----- Selected excerpt

Describing it as a very complex work, Taylor says there are many things happening on stage “that will draw your attention and pull your attention” to show how complicated life is “but at the end how joyous life can be.”

Taylor, who was born in Trinidad and trained at The Juilliard School in New York, a conservatory that is a world leader in performing arts education, says dance has always played an important part in his life.

As the eldest of three adopted children growing up with his godmother, he remembers the Prime Minister’s Best Village Trophy Competition created by the country’s first prime minister Dr. Eric Williams who decided to counter the predominance of European culture by instituting the competition which brought folk culture, life, and the history of the twin-island republic to the fore.  

Taylor says his family was very talented but being the second to last child he had to find his own pathway to the performing arts. He attended classes and went to the neraby community centre where his friends encouraged him to come and dance.  

From the age of 17 to 48, he danced on many stages around the world—a fulfillment of his godmother’s advice to always make something of himself. “She didn’t say what but I chose dance as my way of making a contribution to humanity, of my way of moving forward, of my way of being a good citizen.”

Taylor doesn’t dance anymore but he is still at the helm of the company presenting work in which Caribbean people can see themselves and even question themselves about their lives and hope to become better citizens of the world.

He has put together a dynamic and experienced cast of eight performers, including dancers, musicians, and actors, to present this very important work in Toronto at the Native Earth’s Aki Studio, located at Daniel Spectrum on Friday May 26, and Saturday May 27, 2023, at 8pm. 

As founder and artistic director, Taylor is no newcomer to the dance scene. Since its inception in 1993, Ronald Taylor Dance (formerly known as Canboulay Dance Theatre) has created over 20 works, including a full-length ballet, and has played to sold-out audiences across Ontario. Fresh from the 2022 virtual production “And Still we Risz,” a unique dance event featuring four duets, this recent production garnered rave online reviews both for the artistry and unique costume designs. 

Taylor has a Master of Arts degree from York University and as a dance educator, he taught at the university’s Faculty of Fine Arts and at designated school arts programs across Ontario, Western Canada, Belize, USA and parts of the Caribbean. He was also selected to be part of The Djerassi Resident Artists Program in California, a program internationally recognized as one of the eminent artist residency programs for artists of superior talent, and who are chosen from a diverse range of backgrounds and geographical locations.

----------
----- Given data

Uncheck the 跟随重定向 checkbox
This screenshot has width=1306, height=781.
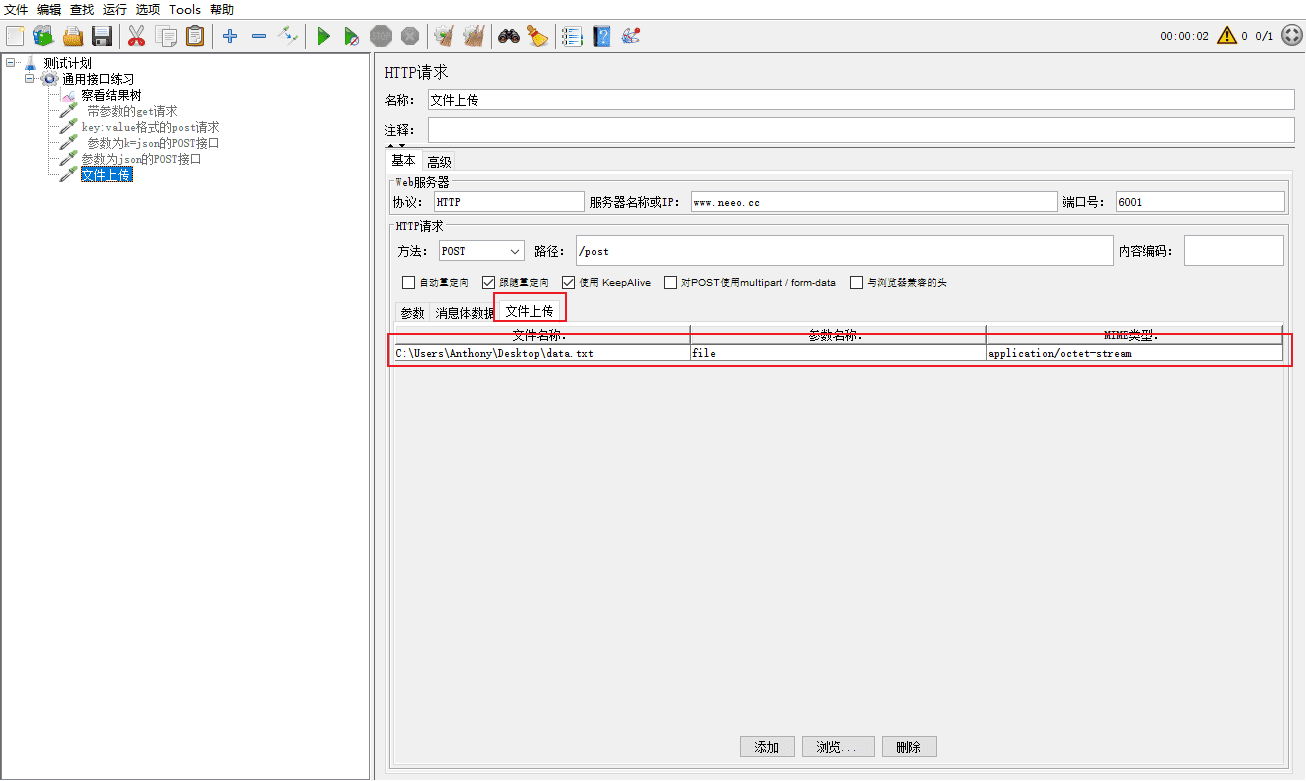pos(489,283)
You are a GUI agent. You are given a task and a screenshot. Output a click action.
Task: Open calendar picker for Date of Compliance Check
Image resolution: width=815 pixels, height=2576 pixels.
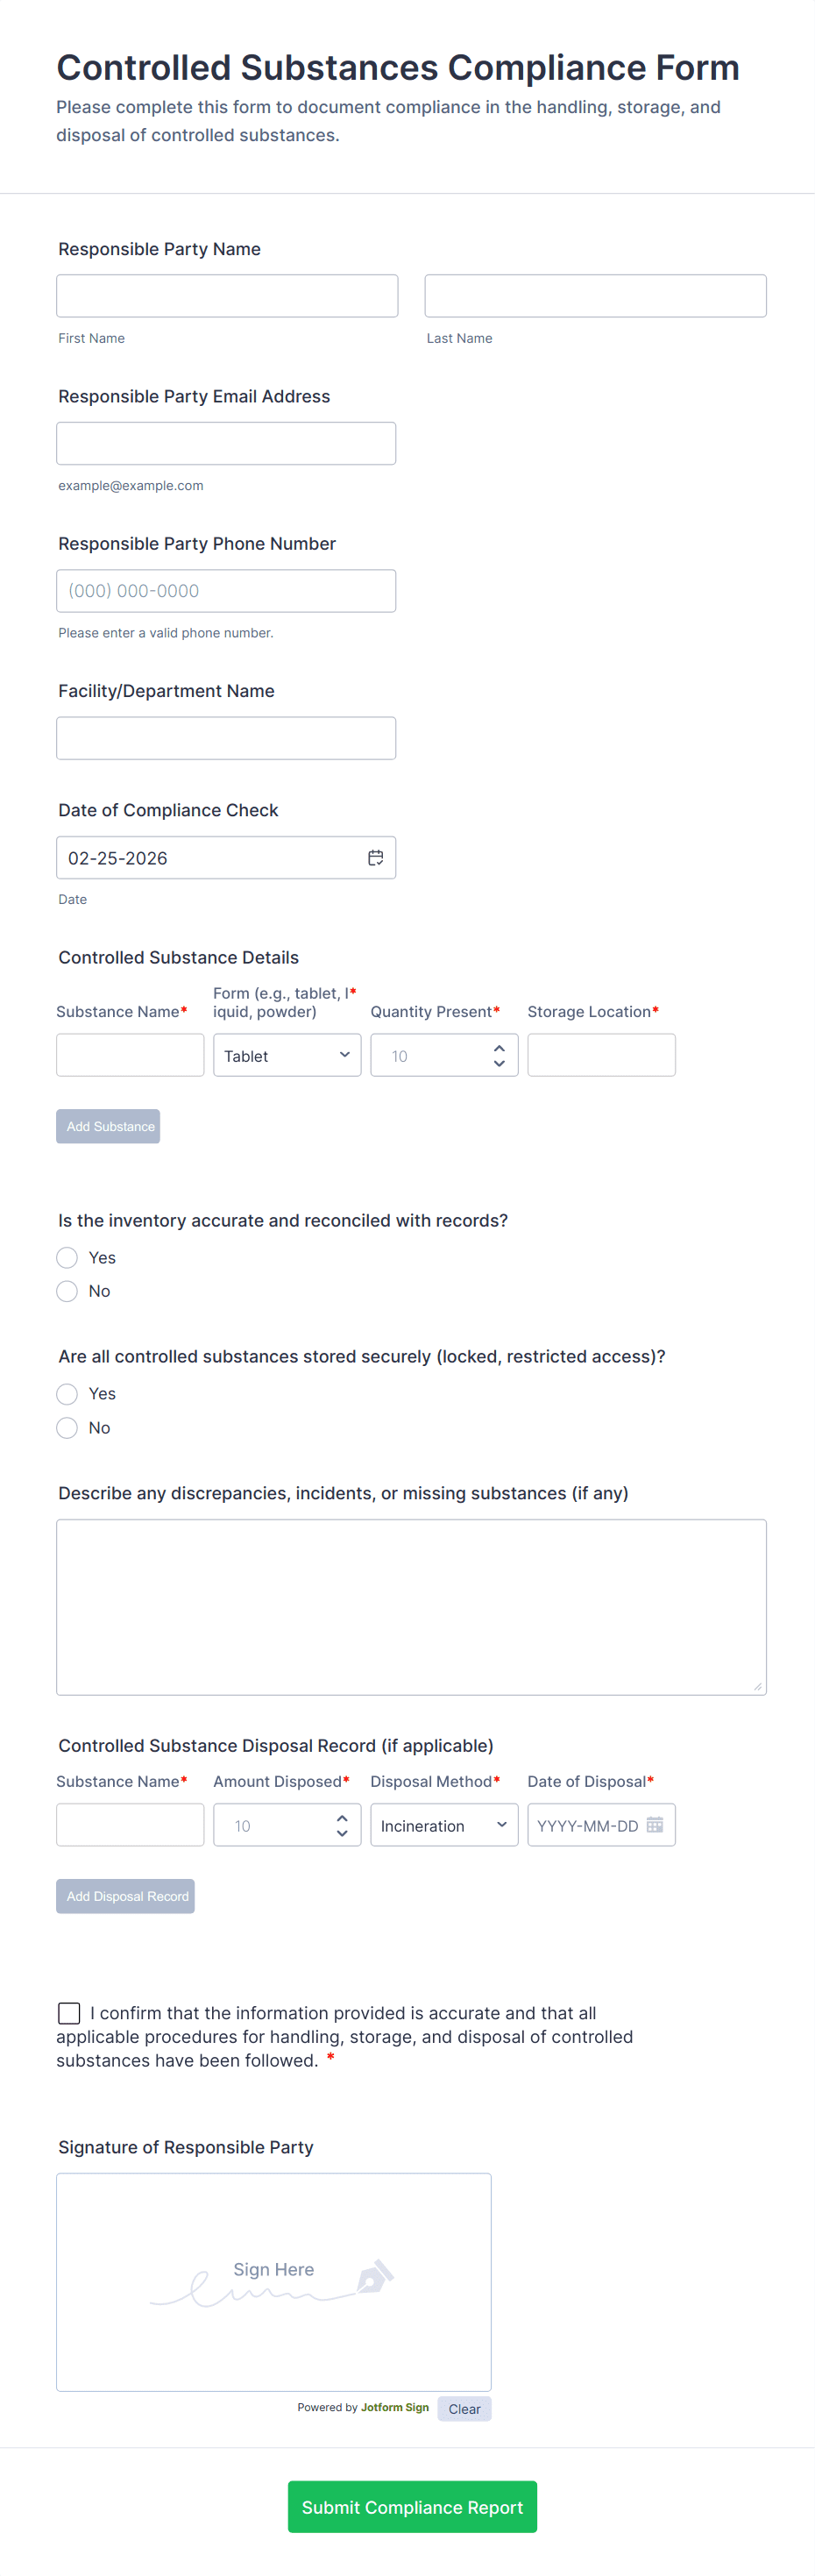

----------

** Tasks **
• 1. Reproduce word for word the stretch of the Ronald Taylor profile from "As founder and" through "unique costume designs.".
• 2. Answer these questions using the Ronald Taylor profile:
(a) Where was Taylor born?
(b) In what year was his dance company founded?
(c) How many performers are in the cast he put together for the Toronto performances?
• 3. According to the Ronald Taylor profile, Taylor taught at designated school arts programs in several places. List all of those places.

** Your written answers **
• 1.
As founder and artistic director, Taylor is no newcomer to the dance scene. Since its inception in 1993, Ronald Taylor Dance (formerly known as Canboulay Dance Theatre) has created over 20 works, including a full-length ballet, and has played to sold-out audiences across Ontario. Fresh from the 2022 virtual production “And Still we Risz,” a unique dance event featuring four duets, this recent production garnered rave online reviews both for the artistry and unique costume designs.

• 2.
(a) Trinidad
(b) 1993
(c) Eight

• 3.
Ontario
Western Canada
Belize
USA
Parts of the Caribbean